[Task goal]: Nothing should appear in the answer except the line containing "The width and height of the screenshot is (988, 1204)." and the lines following it through the end of the listing, each given exactly.

[Data excerpts]:
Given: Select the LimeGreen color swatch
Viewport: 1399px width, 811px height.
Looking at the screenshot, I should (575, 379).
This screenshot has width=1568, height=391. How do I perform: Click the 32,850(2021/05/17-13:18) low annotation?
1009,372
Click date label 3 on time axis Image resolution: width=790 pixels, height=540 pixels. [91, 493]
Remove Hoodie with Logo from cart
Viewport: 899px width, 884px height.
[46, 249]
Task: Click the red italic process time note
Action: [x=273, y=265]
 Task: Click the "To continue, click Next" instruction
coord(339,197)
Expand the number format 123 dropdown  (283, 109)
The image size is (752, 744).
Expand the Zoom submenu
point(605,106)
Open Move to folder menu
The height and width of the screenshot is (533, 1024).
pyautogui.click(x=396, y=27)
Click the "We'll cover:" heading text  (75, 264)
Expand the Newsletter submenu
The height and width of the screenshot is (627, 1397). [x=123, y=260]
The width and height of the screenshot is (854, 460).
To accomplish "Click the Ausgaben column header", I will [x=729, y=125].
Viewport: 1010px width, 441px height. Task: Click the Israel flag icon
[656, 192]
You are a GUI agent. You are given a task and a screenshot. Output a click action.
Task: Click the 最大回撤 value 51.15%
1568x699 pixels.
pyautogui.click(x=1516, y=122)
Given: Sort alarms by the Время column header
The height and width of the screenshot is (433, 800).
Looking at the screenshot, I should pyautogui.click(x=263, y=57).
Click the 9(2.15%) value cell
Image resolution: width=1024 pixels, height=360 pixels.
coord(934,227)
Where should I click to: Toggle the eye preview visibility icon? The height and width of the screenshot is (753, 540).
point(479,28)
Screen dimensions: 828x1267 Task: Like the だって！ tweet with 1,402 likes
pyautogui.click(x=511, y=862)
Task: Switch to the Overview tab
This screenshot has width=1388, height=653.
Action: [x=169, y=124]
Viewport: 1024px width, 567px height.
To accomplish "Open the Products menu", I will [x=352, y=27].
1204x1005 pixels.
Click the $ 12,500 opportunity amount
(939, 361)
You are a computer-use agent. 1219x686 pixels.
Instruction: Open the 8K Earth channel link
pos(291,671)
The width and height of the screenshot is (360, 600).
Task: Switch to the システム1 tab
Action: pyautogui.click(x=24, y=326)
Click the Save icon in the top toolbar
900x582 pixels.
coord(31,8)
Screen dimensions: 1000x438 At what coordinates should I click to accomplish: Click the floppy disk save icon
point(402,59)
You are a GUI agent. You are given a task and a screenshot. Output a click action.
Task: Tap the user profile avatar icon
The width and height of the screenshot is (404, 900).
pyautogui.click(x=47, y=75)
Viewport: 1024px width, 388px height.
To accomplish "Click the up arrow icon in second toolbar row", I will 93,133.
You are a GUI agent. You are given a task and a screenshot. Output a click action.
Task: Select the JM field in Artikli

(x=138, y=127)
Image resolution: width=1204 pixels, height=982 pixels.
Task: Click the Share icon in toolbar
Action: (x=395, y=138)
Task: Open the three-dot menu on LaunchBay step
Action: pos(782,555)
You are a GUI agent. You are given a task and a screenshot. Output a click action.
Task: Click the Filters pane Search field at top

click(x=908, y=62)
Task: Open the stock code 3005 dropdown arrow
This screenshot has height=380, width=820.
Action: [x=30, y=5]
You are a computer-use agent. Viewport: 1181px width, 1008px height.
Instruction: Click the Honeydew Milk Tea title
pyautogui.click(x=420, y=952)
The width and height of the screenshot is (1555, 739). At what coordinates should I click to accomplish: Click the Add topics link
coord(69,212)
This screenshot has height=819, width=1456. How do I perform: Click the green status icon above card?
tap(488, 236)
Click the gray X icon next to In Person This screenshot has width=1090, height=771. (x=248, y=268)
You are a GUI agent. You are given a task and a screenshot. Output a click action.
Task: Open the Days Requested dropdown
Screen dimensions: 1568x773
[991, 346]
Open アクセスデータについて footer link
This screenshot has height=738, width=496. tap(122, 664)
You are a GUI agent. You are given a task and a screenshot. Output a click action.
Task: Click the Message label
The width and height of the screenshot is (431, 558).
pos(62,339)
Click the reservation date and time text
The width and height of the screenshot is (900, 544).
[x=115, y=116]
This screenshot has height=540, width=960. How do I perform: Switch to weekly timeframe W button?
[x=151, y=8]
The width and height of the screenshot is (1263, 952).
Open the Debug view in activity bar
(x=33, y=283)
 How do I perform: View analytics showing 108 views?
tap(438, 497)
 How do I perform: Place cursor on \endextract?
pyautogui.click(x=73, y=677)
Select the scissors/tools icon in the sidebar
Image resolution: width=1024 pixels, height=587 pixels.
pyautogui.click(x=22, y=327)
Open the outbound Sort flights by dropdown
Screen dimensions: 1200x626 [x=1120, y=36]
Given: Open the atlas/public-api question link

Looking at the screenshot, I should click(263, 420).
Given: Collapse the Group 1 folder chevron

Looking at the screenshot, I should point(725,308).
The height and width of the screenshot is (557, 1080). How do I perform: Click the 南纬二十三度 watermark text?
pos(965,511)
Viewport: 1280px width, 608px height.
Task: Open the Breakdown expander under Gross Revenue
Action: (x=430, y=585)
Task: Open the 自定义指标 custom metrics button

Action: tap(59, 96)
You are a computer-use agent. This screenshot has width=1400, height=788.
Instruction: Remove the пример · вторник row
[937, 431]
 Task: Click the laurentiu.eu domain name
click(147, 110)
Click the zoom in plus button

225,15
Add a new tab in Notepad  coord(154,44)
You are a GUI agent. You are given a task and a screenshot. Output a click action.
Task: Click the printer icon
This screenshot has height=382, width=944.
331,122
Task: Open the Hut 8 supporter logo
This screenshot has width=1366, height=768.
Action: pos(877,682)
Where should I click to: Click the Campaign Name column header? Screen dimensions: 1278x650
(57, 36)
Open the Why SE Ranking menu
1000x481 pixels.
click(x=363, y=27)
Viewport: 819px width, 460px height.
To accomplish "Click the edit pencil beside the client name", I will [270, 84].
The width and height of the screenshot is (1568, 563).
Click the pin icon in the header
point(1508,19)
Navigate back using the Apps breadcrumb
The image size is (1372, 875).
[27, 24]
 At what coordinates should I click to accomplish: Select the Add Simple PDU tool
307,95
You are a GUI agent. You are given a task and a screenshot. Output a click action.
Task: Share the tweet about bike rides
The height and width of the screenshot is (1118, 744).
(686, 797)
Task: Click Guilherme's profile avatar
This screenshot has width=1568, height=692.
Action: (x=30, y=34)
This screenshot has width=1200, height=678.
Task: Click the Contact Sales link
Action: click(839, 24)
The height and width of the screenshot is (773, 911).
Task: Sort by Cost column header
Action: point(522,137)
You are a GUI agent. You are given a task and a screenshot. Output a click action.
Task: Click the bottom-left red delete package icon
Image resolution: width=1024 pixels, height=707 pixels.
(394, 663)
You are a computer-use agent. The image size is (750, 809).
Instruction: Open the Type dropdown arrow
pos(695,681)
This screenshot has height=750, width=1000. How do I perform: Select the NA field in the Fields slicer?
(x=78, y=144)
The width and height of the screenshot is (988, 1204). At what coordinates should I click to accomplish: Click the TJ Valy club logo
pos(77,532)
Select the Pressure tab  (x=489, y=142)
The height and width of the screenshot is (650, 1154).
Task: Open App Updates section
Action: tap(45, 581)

[Finished exercise]:
The width and height of the screenshot is (988, 1204). At what coordinates should I click to accomplish: Click the TJ Valy club logo
pos(77,532)
Select the Pressure tab  (x=489, y=142)
The height and width of the screenshot is (650, 1154).
Task: Open App Updates section
Action: tap(45, 581)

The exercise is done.